* REQUIRED WORK
Your answer should hold exactly the lines beginning with the one that contains "Where should I click to: Open" and ending with the last line of the material, both included. Leave every picture out.

* EXERCISE MATERIAL
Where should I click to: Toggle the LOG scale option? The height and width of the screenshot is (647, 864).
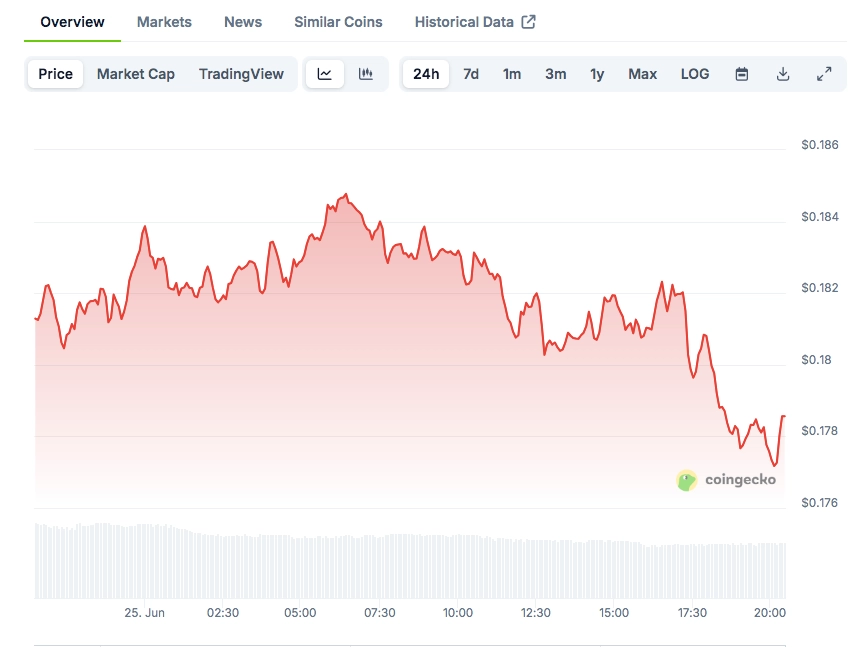pos(695,74)
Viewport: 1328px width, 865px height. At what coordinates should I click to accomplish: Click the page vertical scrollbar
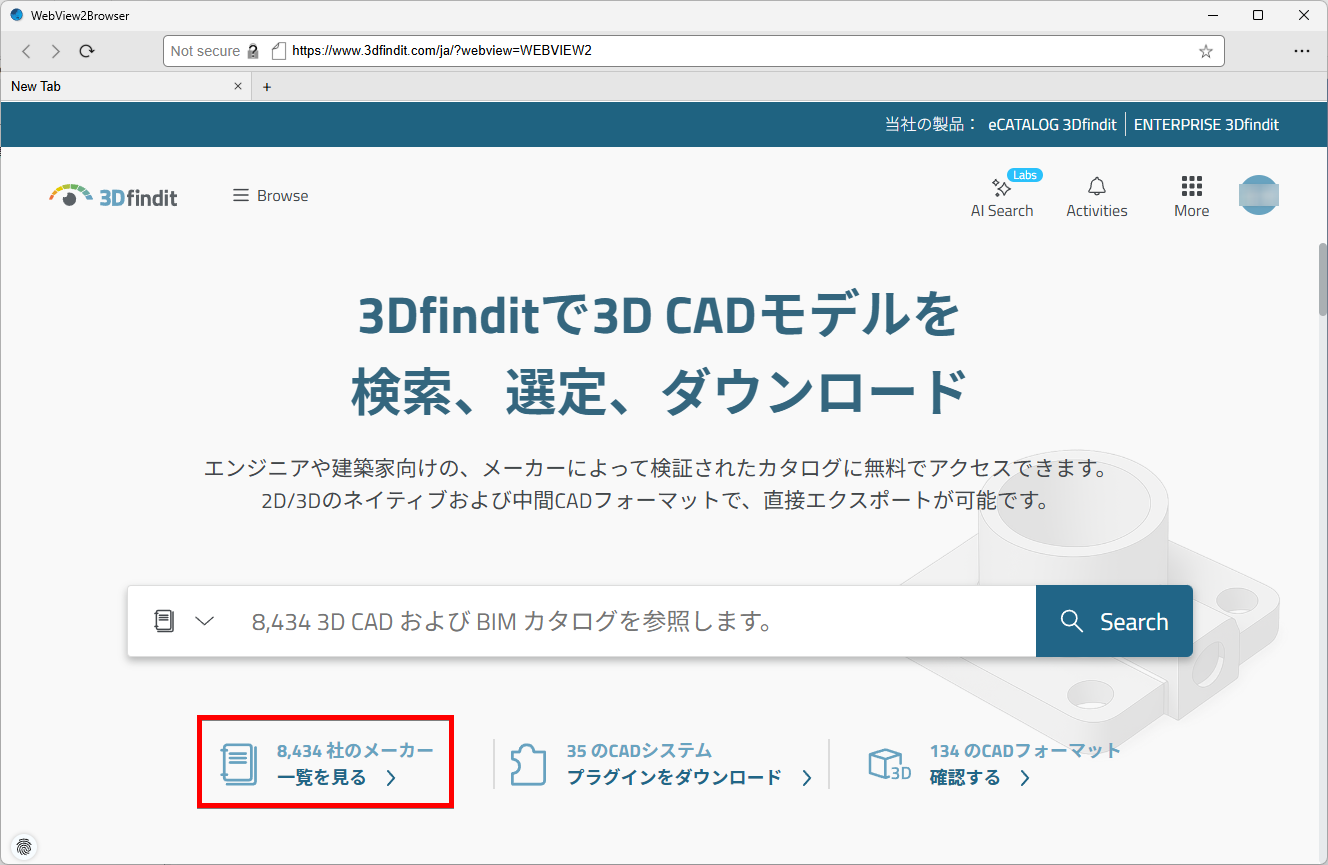(1322, 280)
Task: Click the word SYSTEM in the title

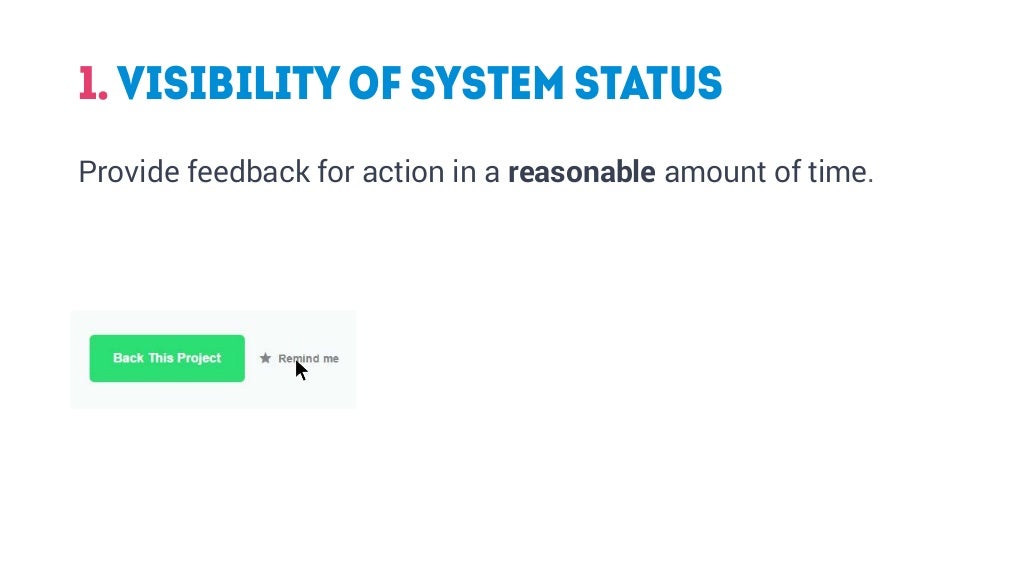Action: tap(487, 84)
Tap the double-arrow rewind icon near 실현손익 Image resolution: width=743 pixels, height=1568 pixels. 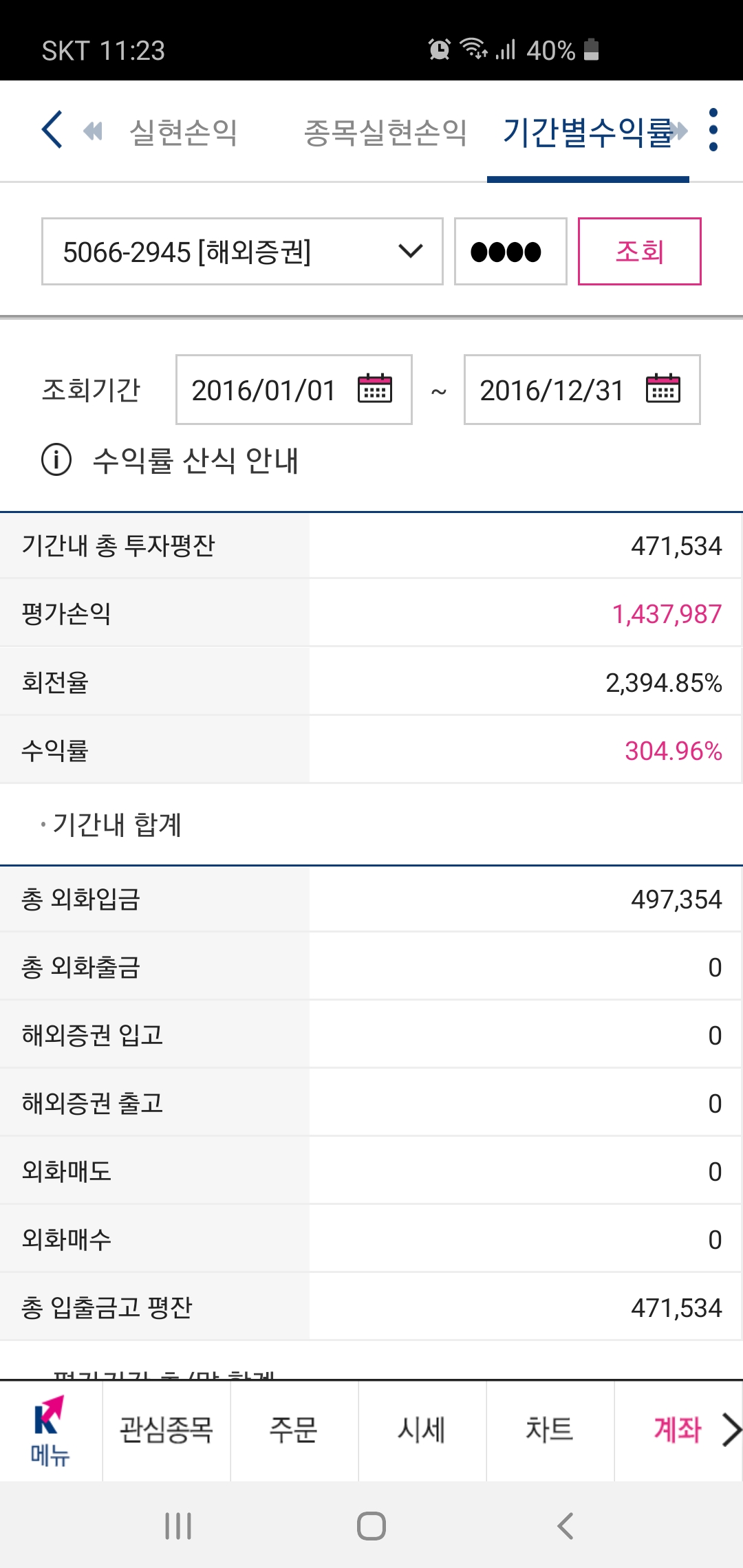pos(94,131)
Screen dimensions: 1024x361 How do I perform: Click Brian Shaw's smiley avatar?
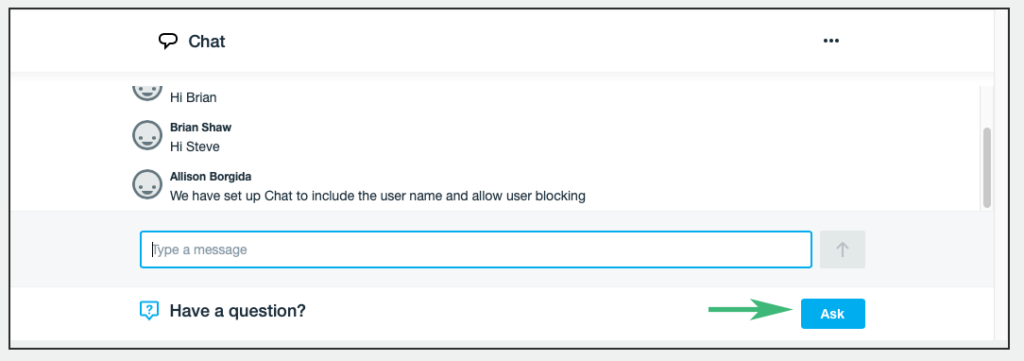(147, 135)
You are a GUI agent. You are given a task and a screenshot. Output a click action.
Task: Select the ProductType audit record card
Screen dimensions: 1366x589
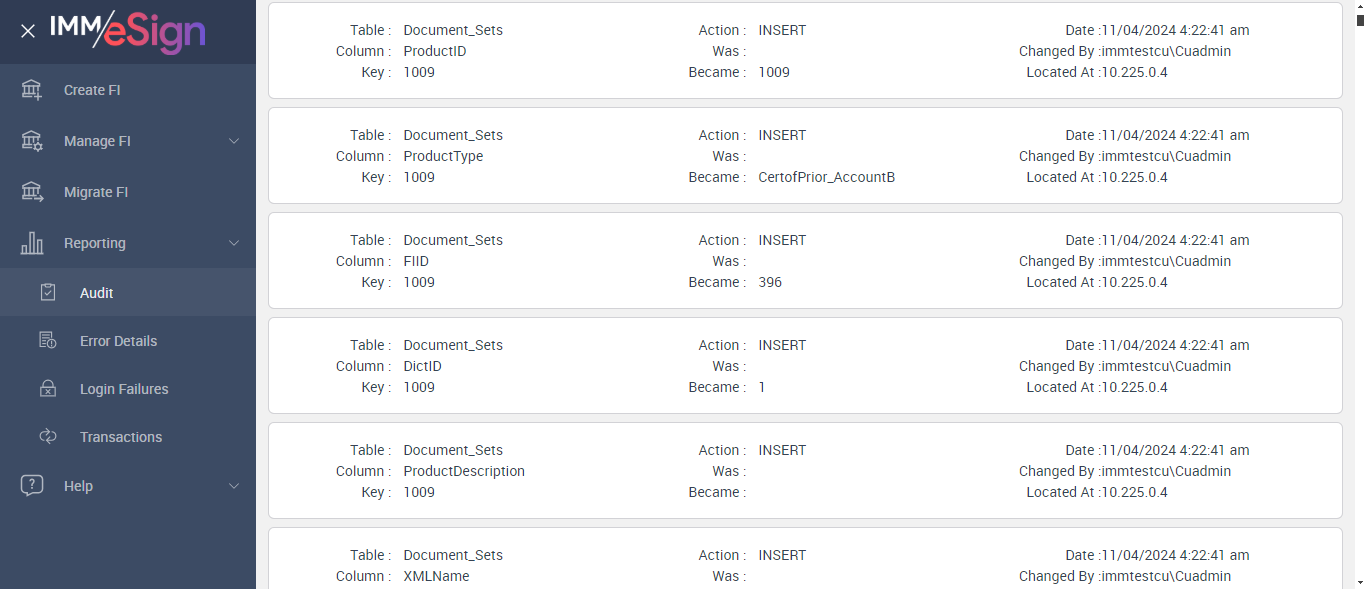coord(805,156)
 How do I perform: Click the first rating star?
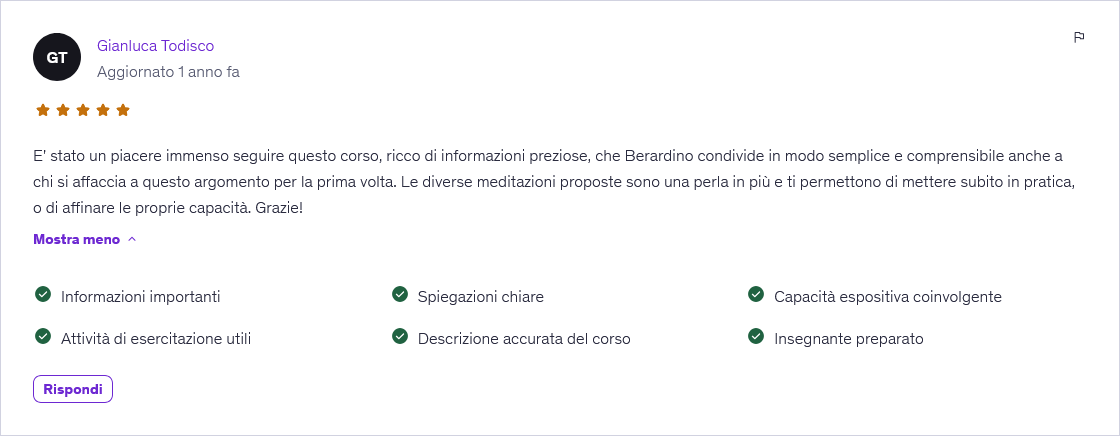pos(43,110)
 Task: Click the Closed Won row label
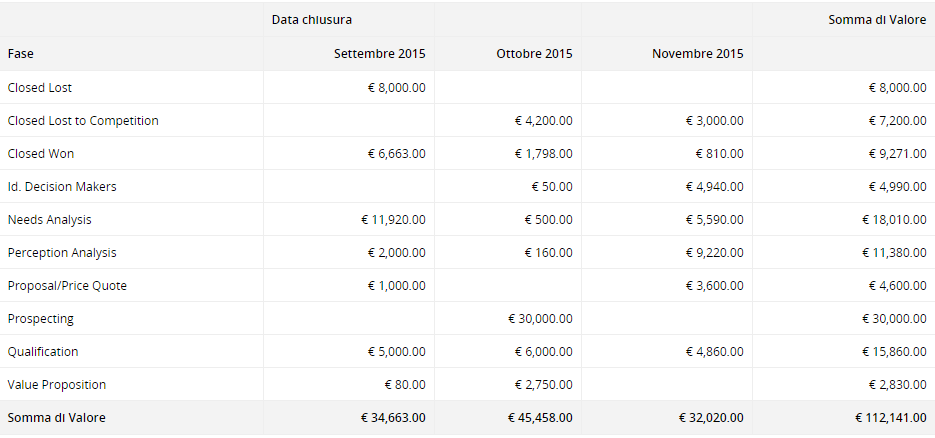[41, 154]
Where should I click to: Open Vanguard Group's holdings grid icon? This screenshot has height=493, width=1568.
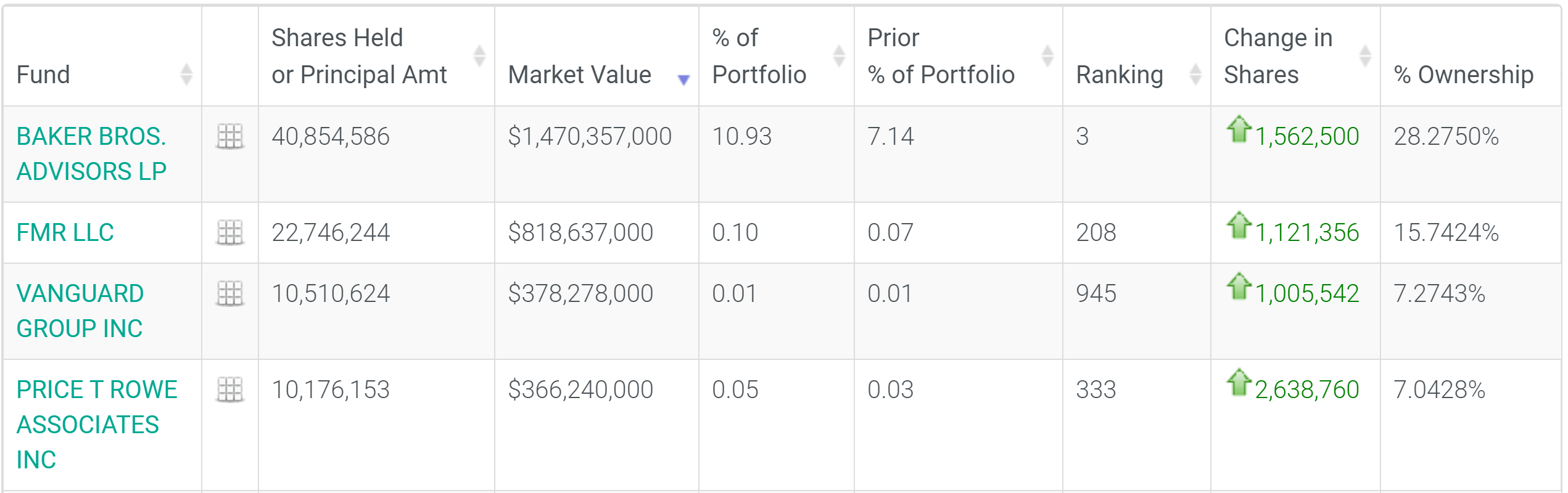point(230,293)
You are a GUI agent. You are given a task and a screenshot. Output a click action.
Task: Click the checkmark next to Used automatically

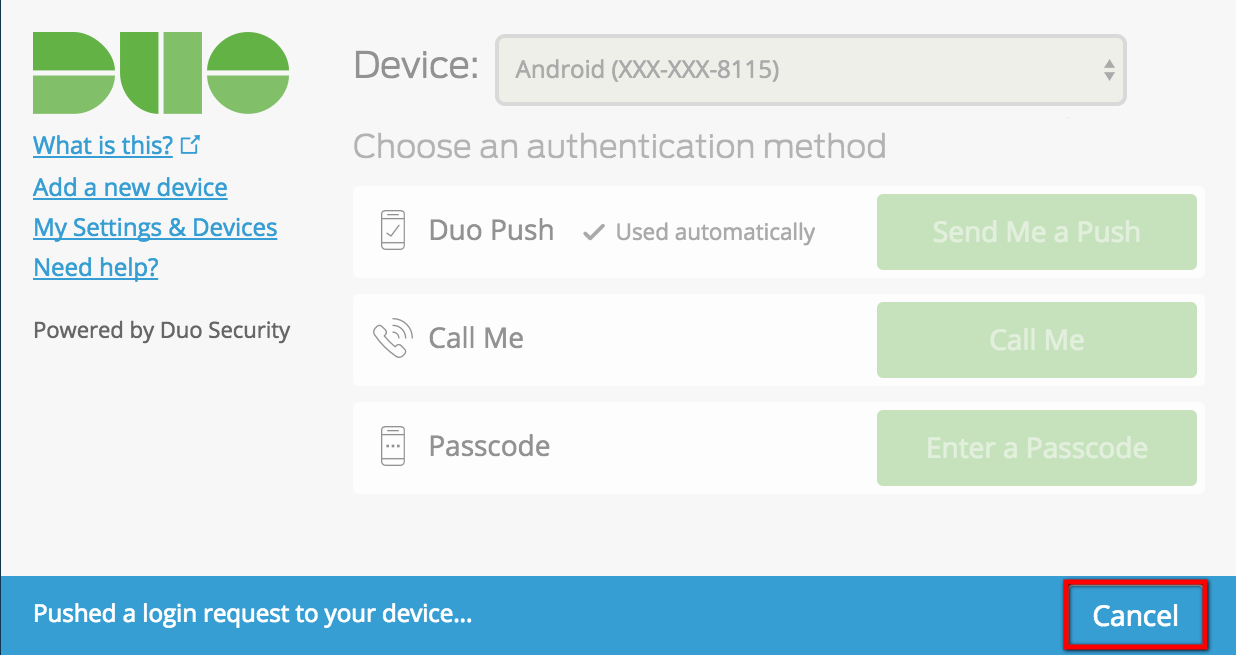593,231

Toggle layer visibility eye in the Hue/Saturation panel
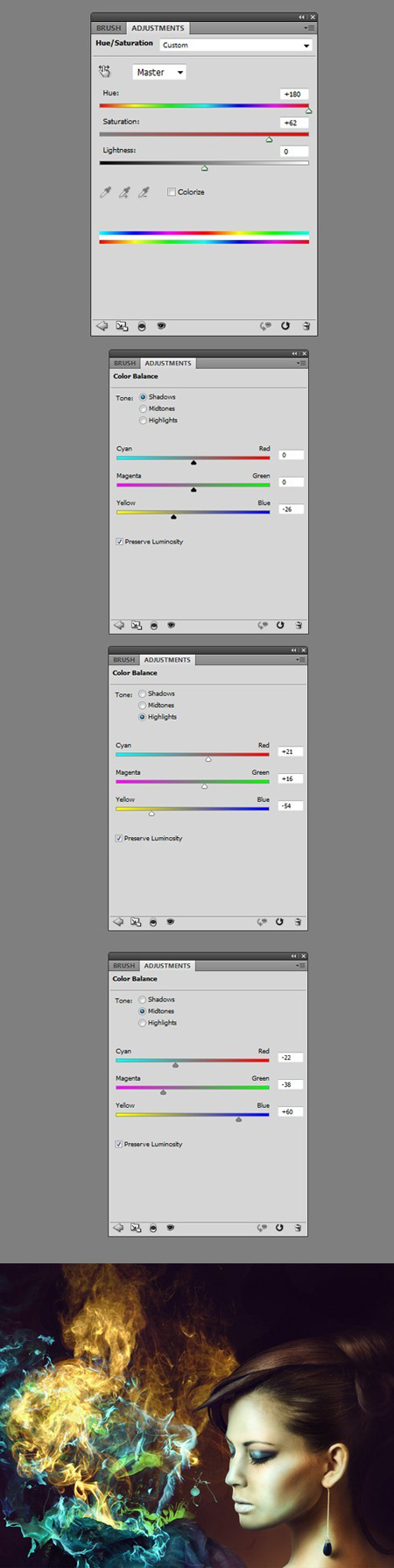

* RESULT OF THE TASK
Where should I click to: Open Vanguard Group's holdings grid icon? This screenshot has height=493, width=1568.
point(230,293)
You are a GUI agent. You are given a task and a screenshot. Output a click action.
Task: Click the checkmark next to Used automatically

593,231

Toggle layer visibility eye in the Hue/Saturation panel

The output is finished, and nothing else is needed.